__TEXTO EXTRAÍDO__.
◆ ◆ ◆ ◆ ◆

«Meterse con Rusia se ha convertido en un deporte nuevo (…) lo practican aquí y allá sin ningún motivo que lo justifique», lanzó Putin a las personalidades presentes en la gran sala del edificio del Manezh, situado junto a la muralla oeste del Kremlin. «Pero a menudo no entramos a responder a estas acciones hostiles y a las groserías más absolutas que perpetran», prosiguió en alusión a Estados Unidos, la Unión Europea, la OTAN, Ucrania y los países con los que lleva días intercambiando expulsiones de diplomáticos.
Citando ‘El Libro de la Selva’ del escritor inglés, Rudyard Kipling, el presidente ruso sugirió que tales acciones las llevan a cabo personajes pequeños y aborrecibles, como el chacal Tabaqui, en referencia a los europeos, que «rondan al tigre Shere Khan (EEUU). Como en el cuento de Kipling, aúllan para apaciguar a su soberano».
A renglón seguido, Putin dijo: «espero que a nadie se le ocurra la idea de traspasar la línea roja en relación con Rusia. Y por dónde pasa esa línea lo determinaremos nosotros mismos». Advirtió que cualquier amenaza contra la seguridad de Rusia recibirá una respuesta «asimétrica, rápida y severa». En clara alusión a Ucrania y sus aliados, el máximo dirigente ruso alertó de que «todos los organizadores de cualquier provocación lo lamentarán como hace tiempo no han lamentado nada».

◆ ◆ ◆ ◆ ◆

__INFORMACIÓN DE ORIGEN__.
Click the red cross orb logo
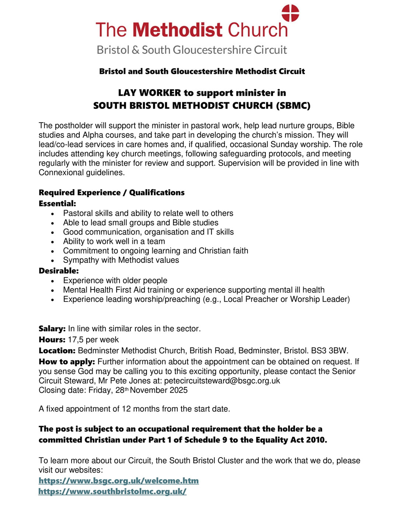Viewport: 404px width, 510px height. click(290, 13)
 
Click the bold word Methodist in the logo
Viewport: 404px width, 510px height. click(177, 30)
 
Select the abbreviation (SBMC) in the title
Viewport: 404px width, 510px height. click(293, 106)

◆ ◆ ◆ ◆ ◆

__ORDEN DE TRABAJO 1__. En el texto sobre el discurso de Putin, ¿con qué personaje de «El Libro de la Selva» se compara a los europeos?
__ORDEN DE TRABAJO 2__. Por favor, escribe la continuación del texto sobre el discurso de Putin a partir de su último párrafo.
Las entradas son material aparte y no forman parte del texto sobre el discurso de Putin.

__RESULTADO ESPERADO 1__. Con el chacal Tabaqui.

__RESULTADO ESPERADO 2__.
Criticó a Occidente también por su actitud indiferente ante el supuesto golpe de Estado orquestado recientemente contra el presidente bielorruso, Alexánder Lukashenko. A su juicio, «podemos tener distintas actitudes en relación con Lukashenko, pero planificar su asesinato es ya demasiado». «Y todo el mundo quiere hacer creer que no ha pasado absolutamente nada», resaltó Putin indignado. «¿Qué hubiera pasado si el intento de golpe de Estado hubiese triunfado? ¿Cuántas personas habrían sufrido las consecuencias?», se preguntó el jefe del Kremlin.
El sábado, Lukashenko aseguró haber desarticulado un intento de «golpe de Estado» y su «asesinato», que, al parecer, tenía a su familia también como objetivo y que había sido organizado, según él, por Estados Unidos. Dos bielorrusos con nacionalidad norteamericana fueron detenidos en Moscú en una operación conjunta de los servicios secretos rusos y bielorrusos.